Many-a-Blunder Down Under

It's chaos in Australia at the moment. Last heard, novelists were running towards the Aussie cricket board (Cric Aus) officials to gain some inspiration for their next racy, page-turners. Cric Aus officials, meanwhile, are trying to run away from anyoone who has any questions regarding the Sydney test match - inquisitive journos, irate Indian fans and even a few flared up monkeys who are objecting to the rampant abuse of their species under the pretext of racist remarks.

Two other people who are trying their best to go underground at the moment are the umpires who stood (and allegedly did nothing else right except standing) in the game - Mark Benson and Steve Bucknor. An angry Indian mob almost got their hands on Benson who was chatting away with former Aussie batsman (and namesake) - Mark Waugh. Benson slyly averted personal injury by marking an 'X' on his cheek and stating in chaste Hindi, "Mai Teja hoon, Mark idhar hai (pointing to Waugh)". The rage of the mob was evident from the treatment they meted out to poor Waugh, on whom the experience will have left an indelible mark (pun unintended). The other umpire, Steve Bucknor, was unavailable for comment as it turned out he was busy drafting a letter of retirement which he wanted to draft out before a pink slip reached him. Our sources say the only meeting Bucknor had yesterday was with his financial consultant to discuss various pension schemes. Mark Proctor, the match referee, was also questioned as to how Ponting was let off for appealing for a grassed catch, when he (Proctor) had penalised former Pakistani cricketer Rashid Latif in 2003 for a similar offence. Proctor obliged with a wonderfully compiled reply that seemed to contain only the monosyllables "umm..", "aah..", "er.." aside from a puzzling gurgling sound that seemed to have emerged from the lump in his throat. On the other hand, Ponting, when confronted with the same query in a press conference, felt affronted . He demanded that the journalist questioning his (Ponting's) integrity leave the the conference since his integrity and principles did not allow him to tarnish his reputation by answering such questions with the absolute truth. He insisted that he had not grassed the catch even as our special reporter saw him crossing his fingers behind his back as he made this statement.

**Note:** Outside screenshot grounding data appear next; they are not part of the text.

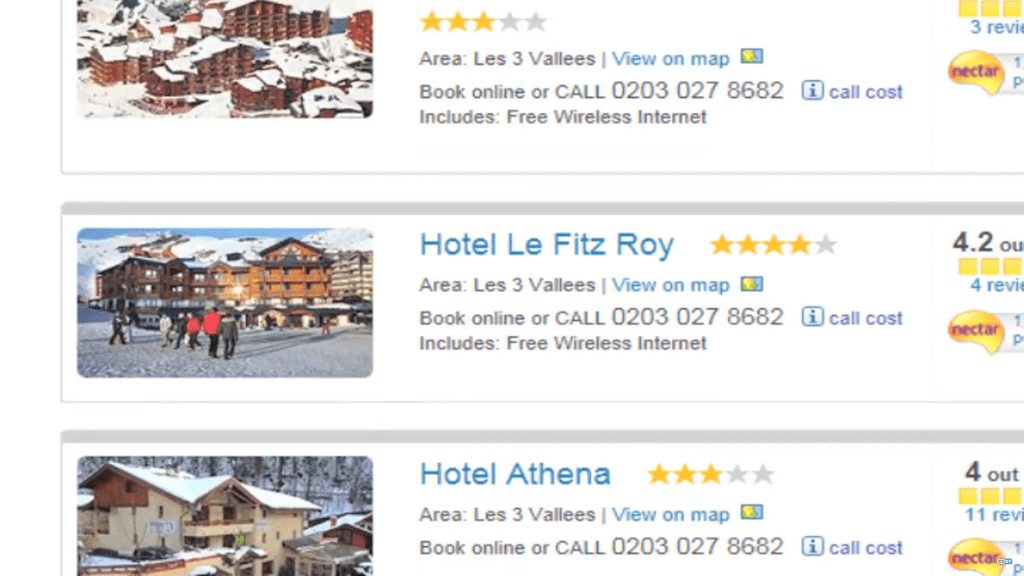Click map icon beside Hotel Le Fitz Roy
The height and width of the screenshot is (576, 1024).
[x=751, y=285]
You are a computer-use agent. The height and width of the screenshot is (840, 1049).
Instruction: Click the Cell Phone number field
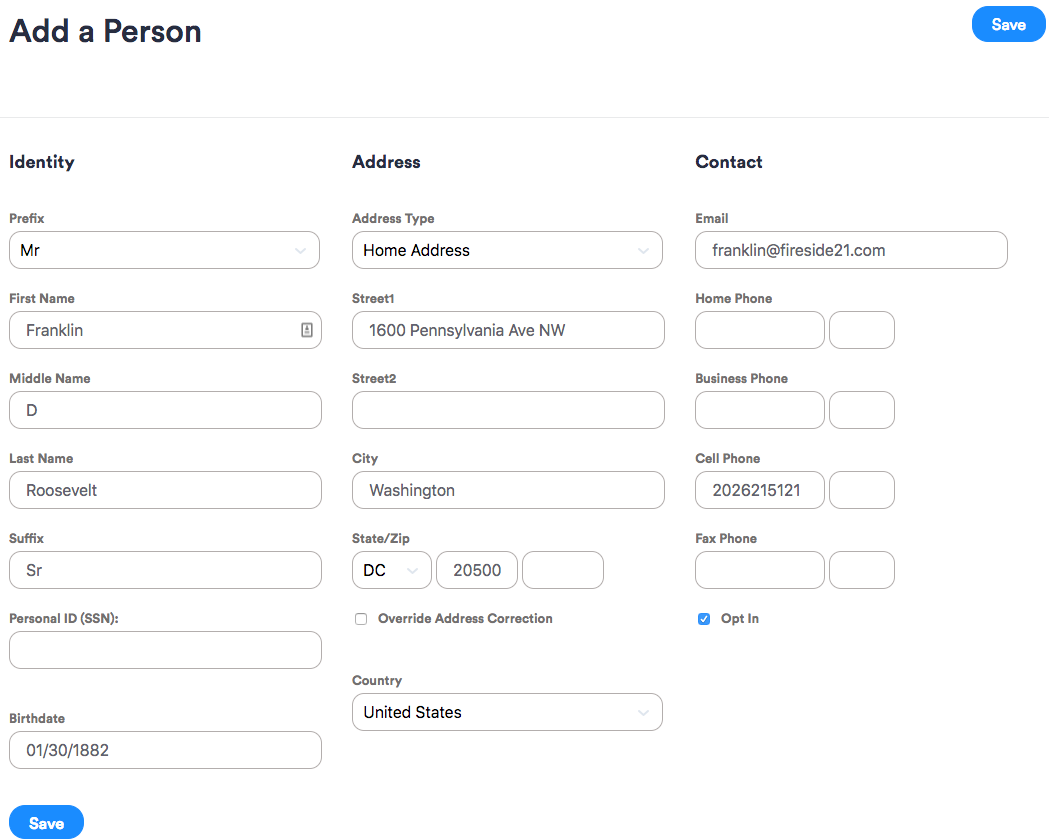pyautogui.click(x=759, y=490)
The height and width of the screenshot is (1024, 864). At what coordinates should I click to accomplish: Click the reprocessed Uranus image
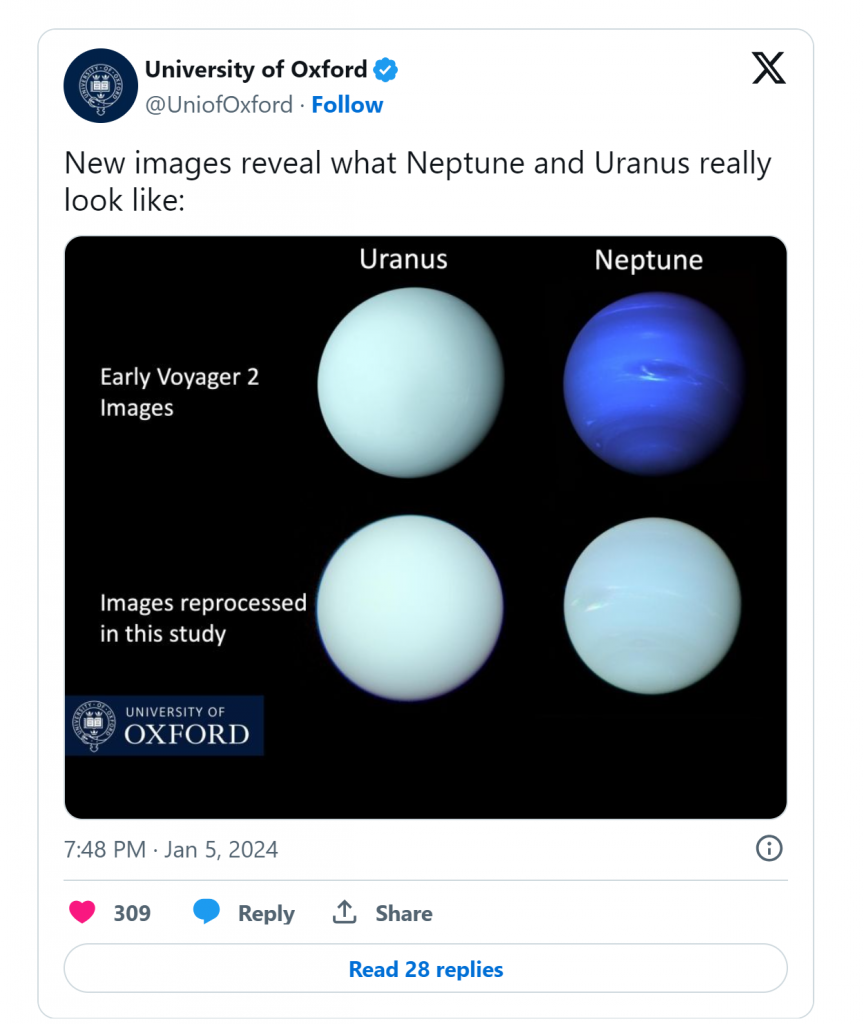410,607

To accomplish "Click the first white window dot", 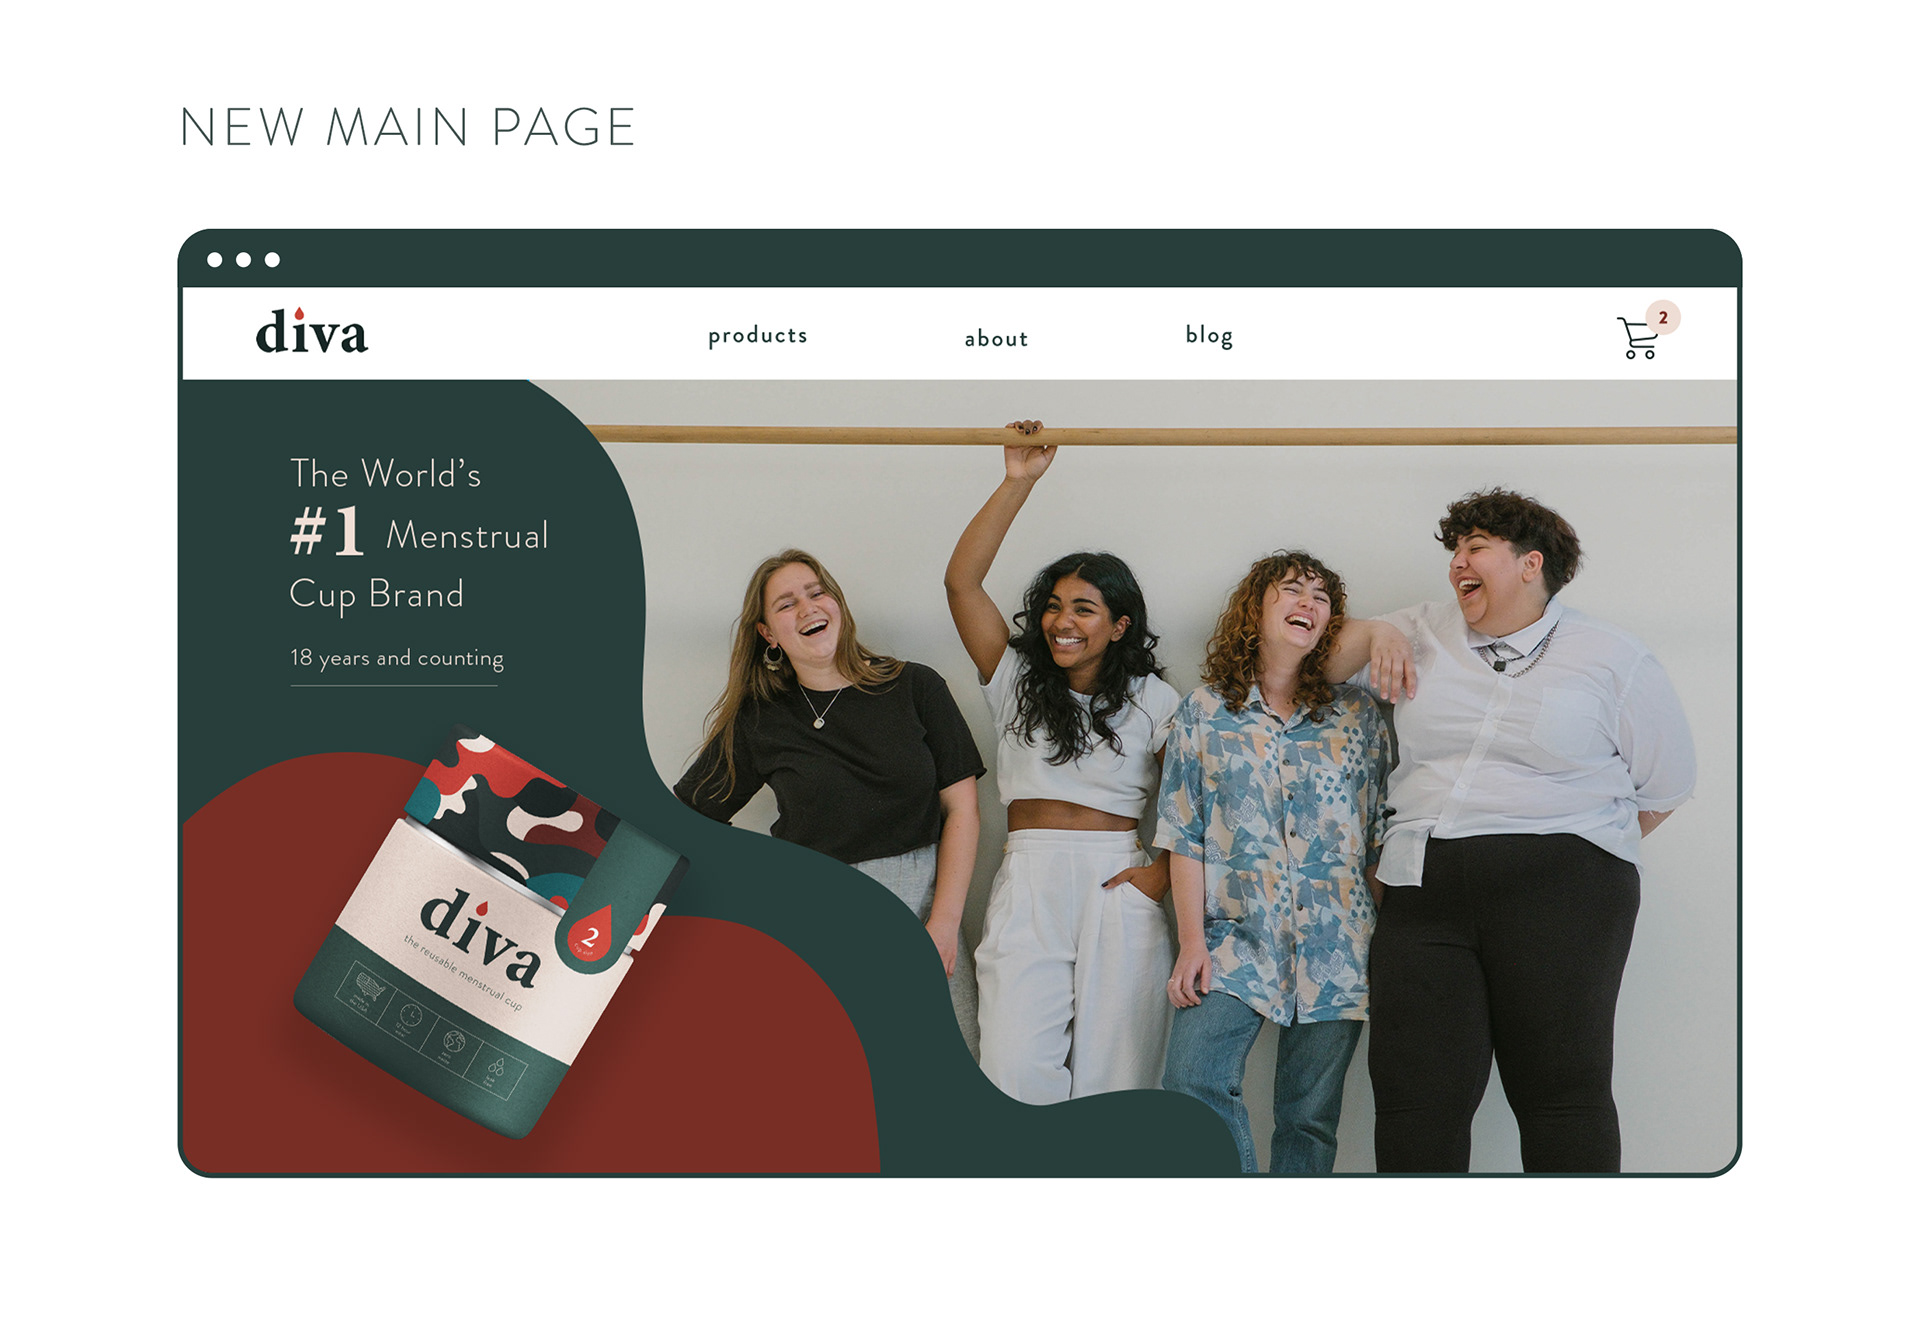I will (215, 260).
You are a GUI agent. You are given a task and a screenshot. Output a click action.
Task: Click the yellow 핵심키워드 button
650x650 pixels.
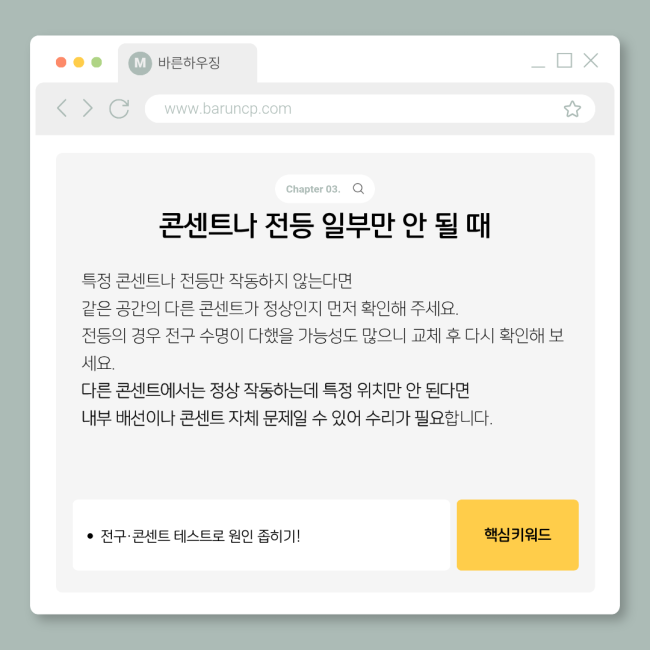pyautogui.click(x=517, y=535)
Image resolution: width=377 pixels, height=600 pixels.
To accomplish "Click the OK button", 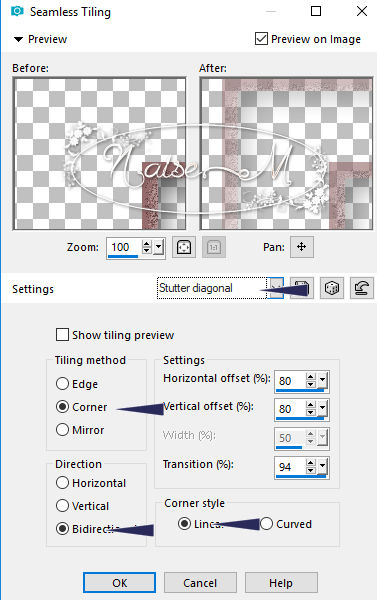I will (x=119, y=583).
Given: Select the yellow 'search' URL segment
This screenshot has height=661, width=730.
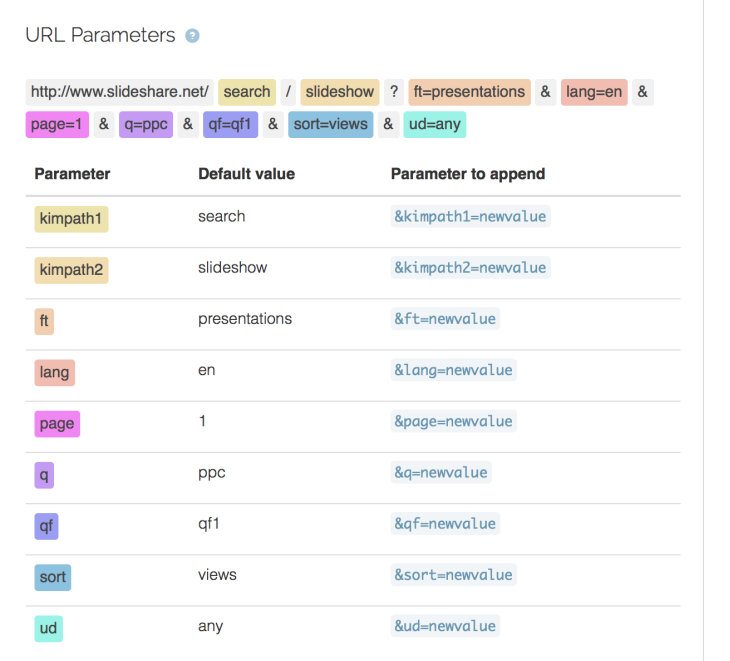Looking at the screenshot, I should [247, 92].
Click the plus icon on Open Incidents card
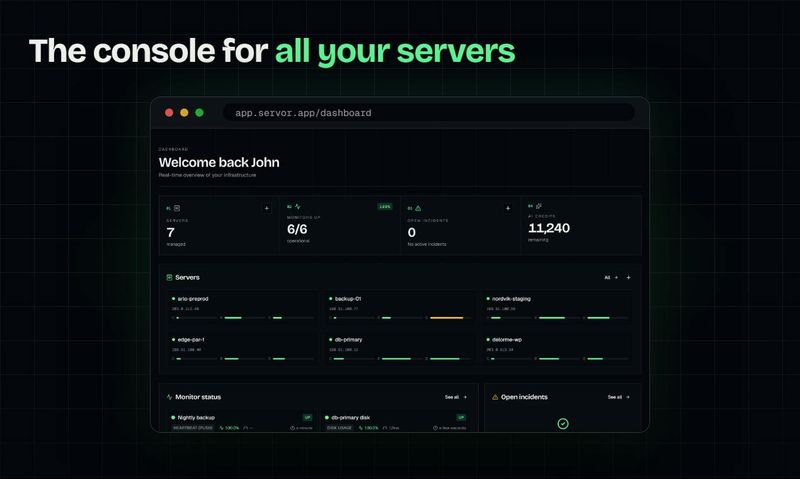The image size is (800, 479). point(508,208)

Meanwhile, back in India, irate mobs expressed their rage in ways they know best. A spokesperson for the mob emphasised the efficiency of such methods of protest saying that while the subjects of their rage relaxed blissfully in the land Down Under, this was the best way to make them feel the heat. In his blind fervor, he then proceeded to burn down our reporter's notebook for no apparent reason.

In other related news, a Hollywood studio agreed to convert this story into a big-budget movie. However, the movie will receive an R rating in the light of its objectionable content - nudity (the famous Aussie cricket spirit was stripped bare), graphic violence (this writer ripped off his hair in frustration during the telecast of the match), drugs (Ponting "grass"ed a catch) and explicit sex scenes (well, Indian cricketers got screwed, didn't they?). In response, Bollywood replied that they will not plan a similar movie just yet and will instead wait till the Hollywood one releases and 'inspires' them.